After the list, a further improvement could be to use a map(string) variable (similar to the ubiquitous tags argument/variable):

variable "instance_types" {
    type = map(string)
    default = {
        instance1 = "t3a.xlarge"
        instance2 = "t3a.2xlarge"
        instance3 = "t3a.large"
    }
}

The ordering of instance types here is purposefully different than in the list(string) example.

and then reference the respective instance’s key for the values:

resource "aws_instance" "instance1" {
    ...
    instance_type = var.instance_types["instance1"]
    ...
}

resource "aws_instance" "instance2" {
    ...
    instance_type = var.instance_types["instance2"]
    ...
}

resource "aws_instance" "instance3" {
    ...
    instance_type = var.instance_types["instance3"]
    ...
}

The availability_zone argument would work the same – var.availability_zones["instanceX"]

The ordering of keys within the variable does not matter here, which is an improvement over the list; we can also tell which instance specifically uses which instance type (or availability zone).

This certainly works for a one or two variables, but defining many variables that each have this structure has a tendency to sprawl, not to mention having to add ["instanceX"] everywhere that requires it.

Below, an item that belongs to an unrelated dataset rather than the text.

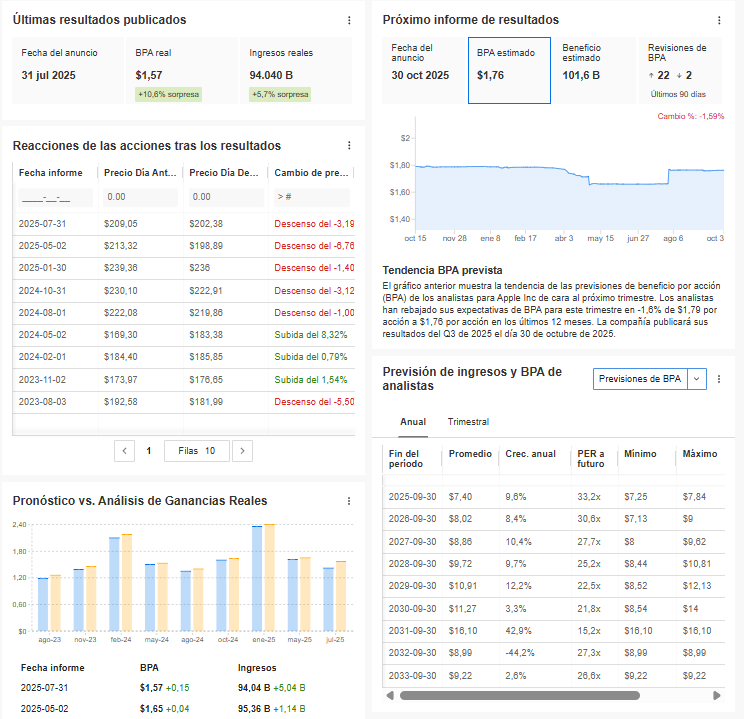Select the BPA estimado card
The width and height of the screenshot is (744, 719).
tap(508, 70)
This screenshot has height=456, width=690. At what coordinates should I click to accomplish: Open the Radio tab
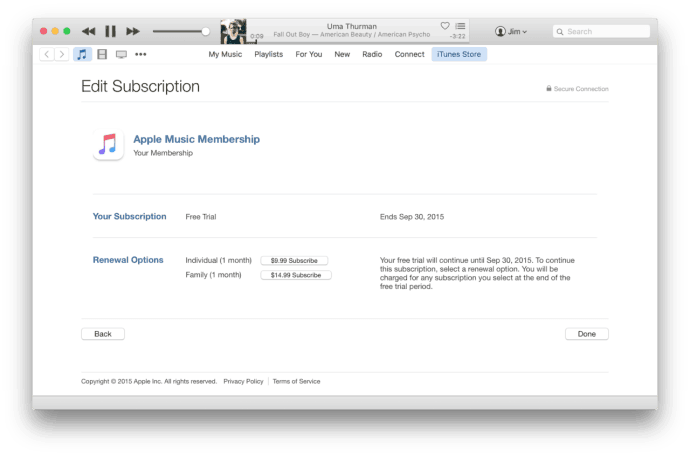[x=372, y=54]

How can this be improved upon? Enter the map of objects:

variable "instances" {
    type = map(object({
        instance_type       = string
        availability_zone   = string
    }))
    default = {
        instance1 = {
            instance_type       = "t3a.xlarge"
            availability_zone   = "us-west-2a"
        }
        instance2 = {
            instance_type       = "t3a.2xlarge"
            availability_zone   = "us-west-2b"
        }
        instance3 = {
            instance_type       = "t3a.large"
            availability_zone   = "us-west-2c"
        }
    }
}

Defining a map of objects requires more syntax overhead on the variable side, but the end result in the resource/module-caller side is much cleaner. This is also where the for_each argument comes in:

resource "aws_instance" "instance" {
    for_each            = var.instances
    ...
    ami                 = data.aws_ami.ubuntu
    instance_type       = each.value.instance_type
    availability_zone   = each.value.availability_zone
    ...
}

And that’s it! Much cleaner. Only one aws_instance resource needs to be defined and the inputs are consolidated within a single variable. When additional inputs need to be added for a resource, each object (along with the base definition) will need to be updated, but this only requires updating the one variable rather than several resources and/or variables (or more, potentially).

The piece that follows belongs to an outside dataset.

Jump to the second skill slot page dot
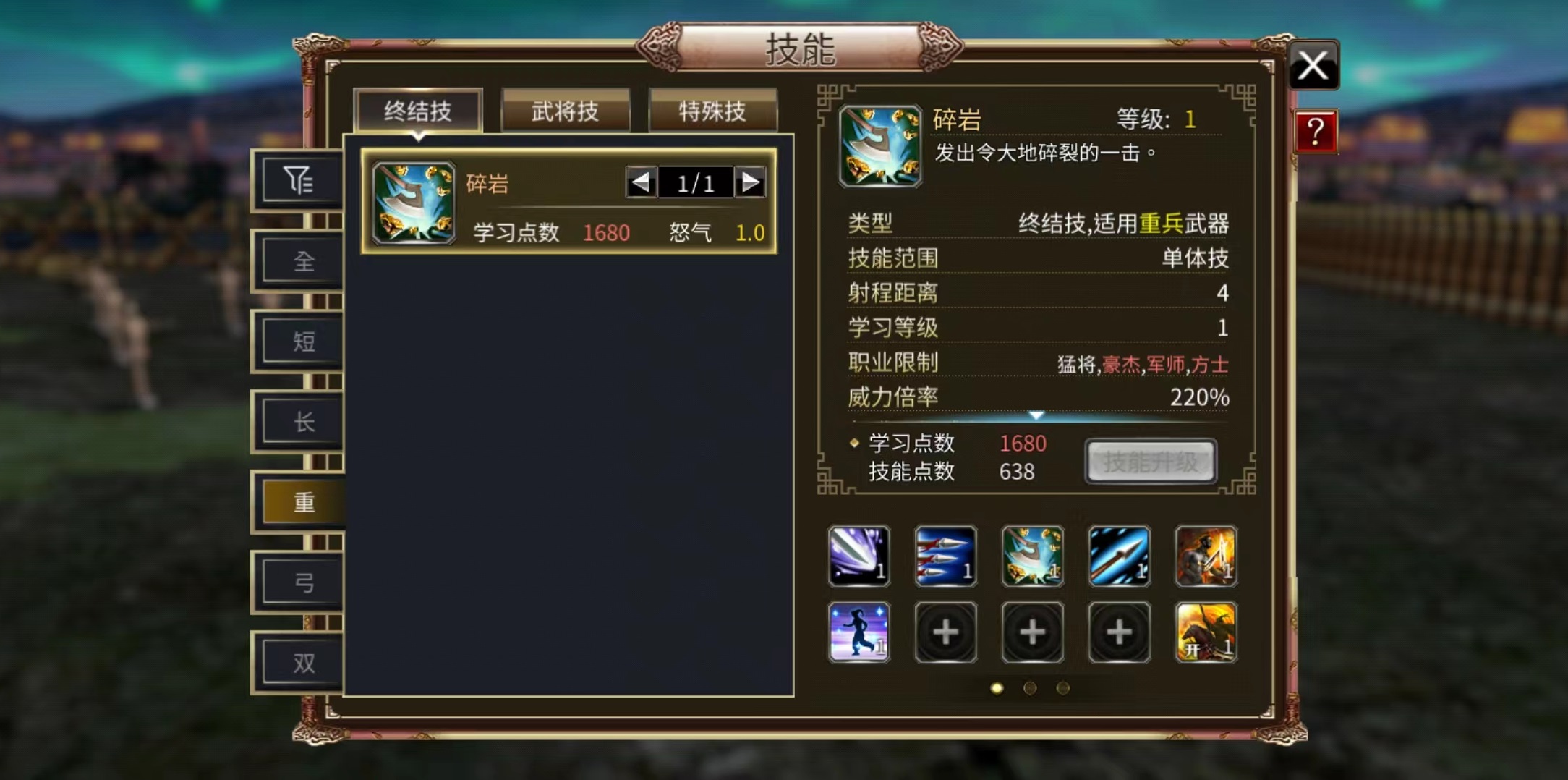Screen dimensions: 1568x780 1030,687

This approach also works for modules (assuming the underlying module code implements the variables and for_each argument):

module "instance_module" {
    for_each    = var.instances
    source      = "path/to/instances_module"
    
    instance_type       = each.value.instance_type
    availability_zone   = each.value.availability_zone
}

This approach has proved invaluable, especially when creating resources like:

  • S3 buckets
  • EC2 instances
  • EKS node groups
  • IAM resources
  • Aurora clusters and other RDS resources
  • Vault policies, secrets engines, and auth backends

to name several (though this list is hardly exhaustive).

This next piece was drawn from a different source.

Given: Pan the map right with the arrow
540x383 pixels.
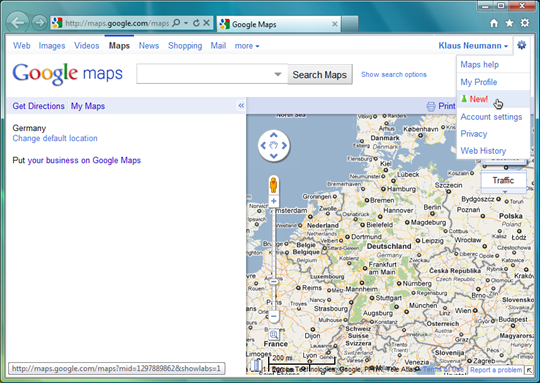Looking at the screenshot, I should point(284,146).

Maps of objects can support any type (at least within reason, a nested map of objects is not something I’ve tested…), so something like this will work:

variable "map_of_objects" {
    type = map(object({
        a = string
        b = list(string) 
    }))
    default = {}
}

as will this:

variable "map_of_objects" {
    type = map(object({
        a = set(string)
        b = list(number)
        c = list(map(string))
    }))
    default = {}
}

For those who are curious, a list(map(string)) can be used to represent parameters for an Aurora cluster parameter group.

With how flexible and adaptable this pattern is, creating a variable as a map of objects and defining resources/modules to consume it from the start makes sense for most use-cases unless a resource is a one-off. Additionally, migrating resources to this pattern definitely pays off later when adding new instances of the resource.